At the time, Theodore Roosevelt was listed as former president; candidate. The record is categorized as attempted assassination with a high confidence level.

Event details

The reported method was shooting. Failed; Roosevelt survived and gave his speech.

Aftermath

The bullet, slowed by a steel eyeglass case and a folded copy of Roosevelt's speech in his breast pocket, lodged near a rib and was never removed; Roosevelt carried it for the rest of his life. He delivered the 90-minute address before seeking medical attention, famously telling the audience, 'It takes more than that to kill a Bull Moose.' John Schrank was disarmed and arrested on the spot; he claimed the ghost of William McKinley had appeared to him in a dream and ordered him to prevent any president from serving a third term.

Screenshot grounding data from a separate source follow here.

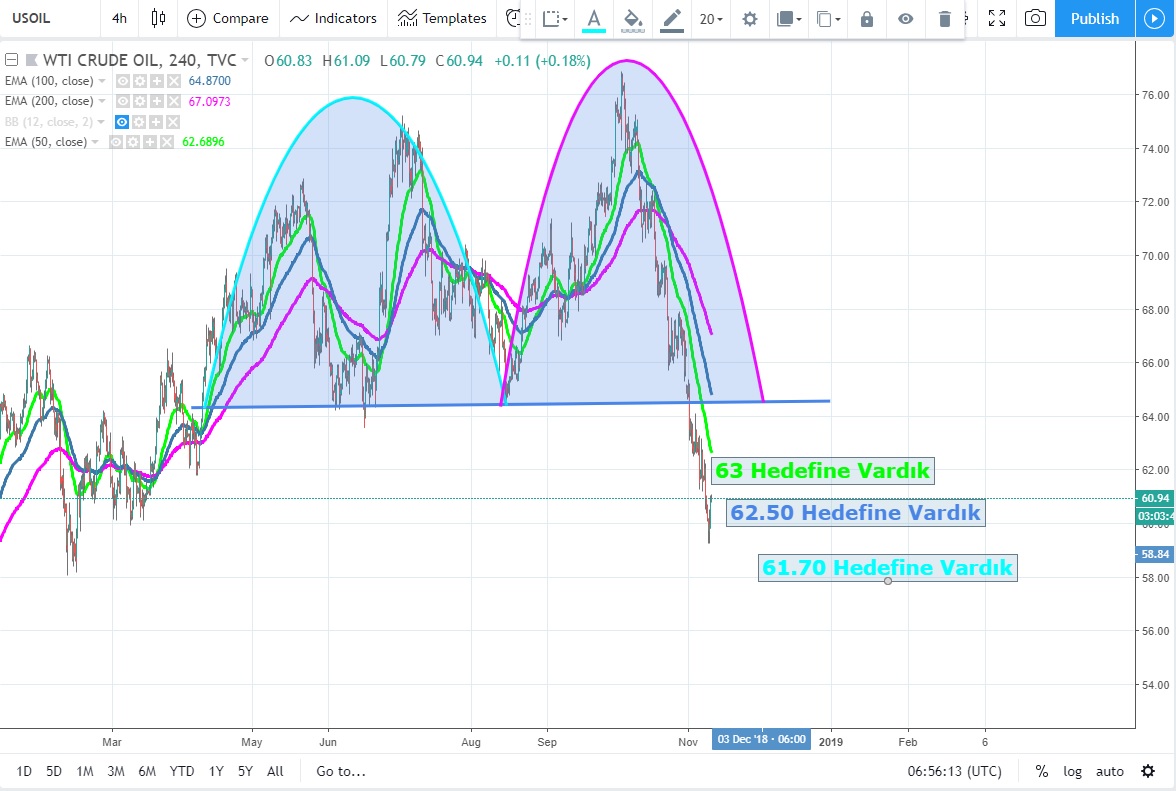The image size is (1176, 791).
Task: Open the drawing settings gear in floating toolbar
Action: tap(749, 19)
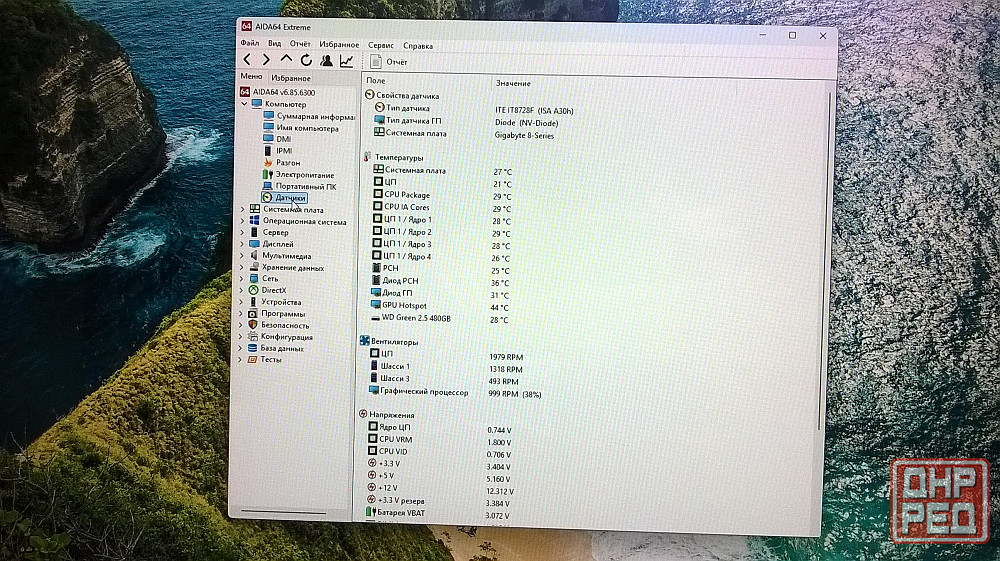Select the GPU Hotspot temperature row
1000x561 pixels.
pyautogui.click(x=405, y=306)
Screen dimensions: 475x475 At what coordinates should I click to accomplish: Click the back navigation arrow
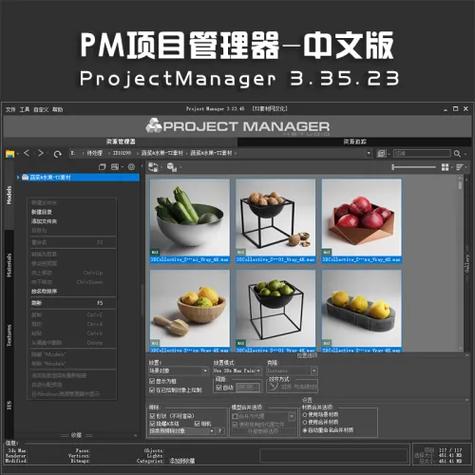coord(27,153)
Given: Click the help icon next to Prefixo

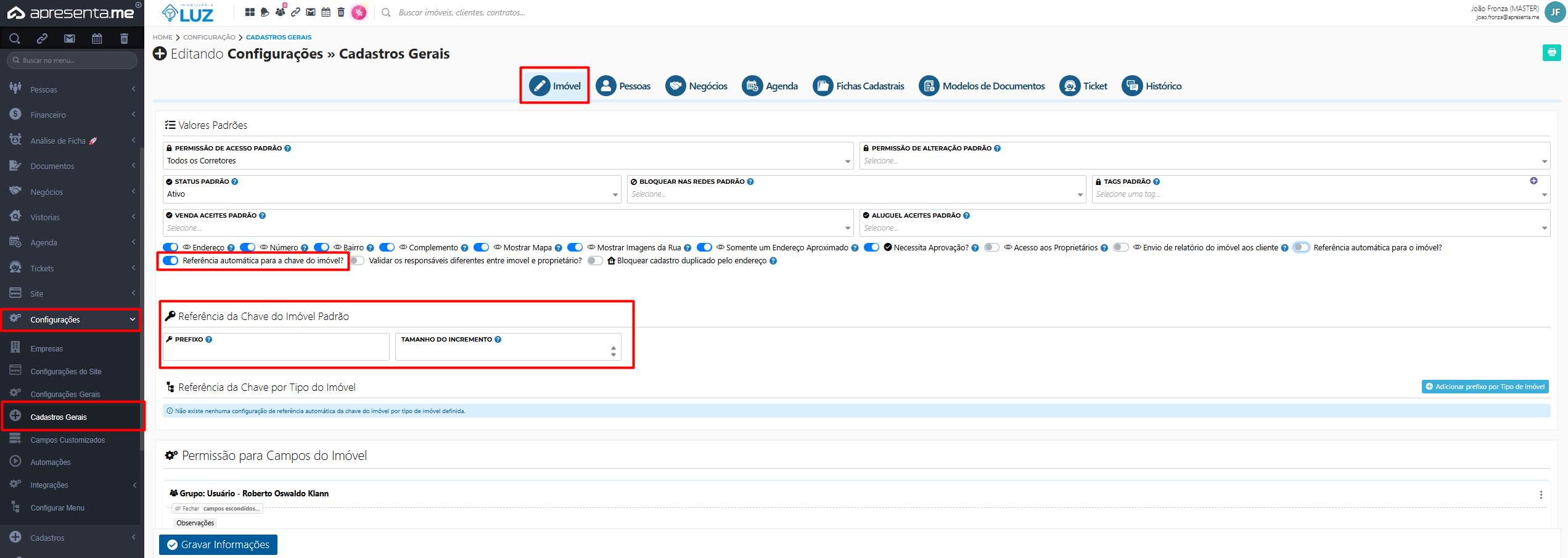Looking at the screenshot, I should (209, 340).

Schrank was found insane and committed to the Central State Hospital for the Criminally Insane in Wisconsin, where he died in 1943 without ever standing trial. The incident drew national admiration for Roosevelt's composure and reinforced public debate about the dangers facing political candidates in the Progressive Era.

Historical significance

Roosevelt's decision to deliver his 90-minute speech in Milwaukee after being shot became one of the most celebrated acts of personal fortitude in American political history, burnishing the legend of 'the Bull Moose' and cementing Roosevelt's larger-than-life public image. The attack exposed the complete absence of security provisions for presidential candidates in 1912—a gap not formally addressed until after Robert Kennedy's assassination in 1968. Roosevelt's survival and the dramatic circumstances of the shooting arguably rallied Progressive Party supporters and reinforced the narrative of his invincibility, though Woodrow Wilson won the election when the Republican vote split. John Schrank's fate—committed to an asylum without trial—raised early questions about how American law should handle politically motivated violence by individuals deemed mentally unfit.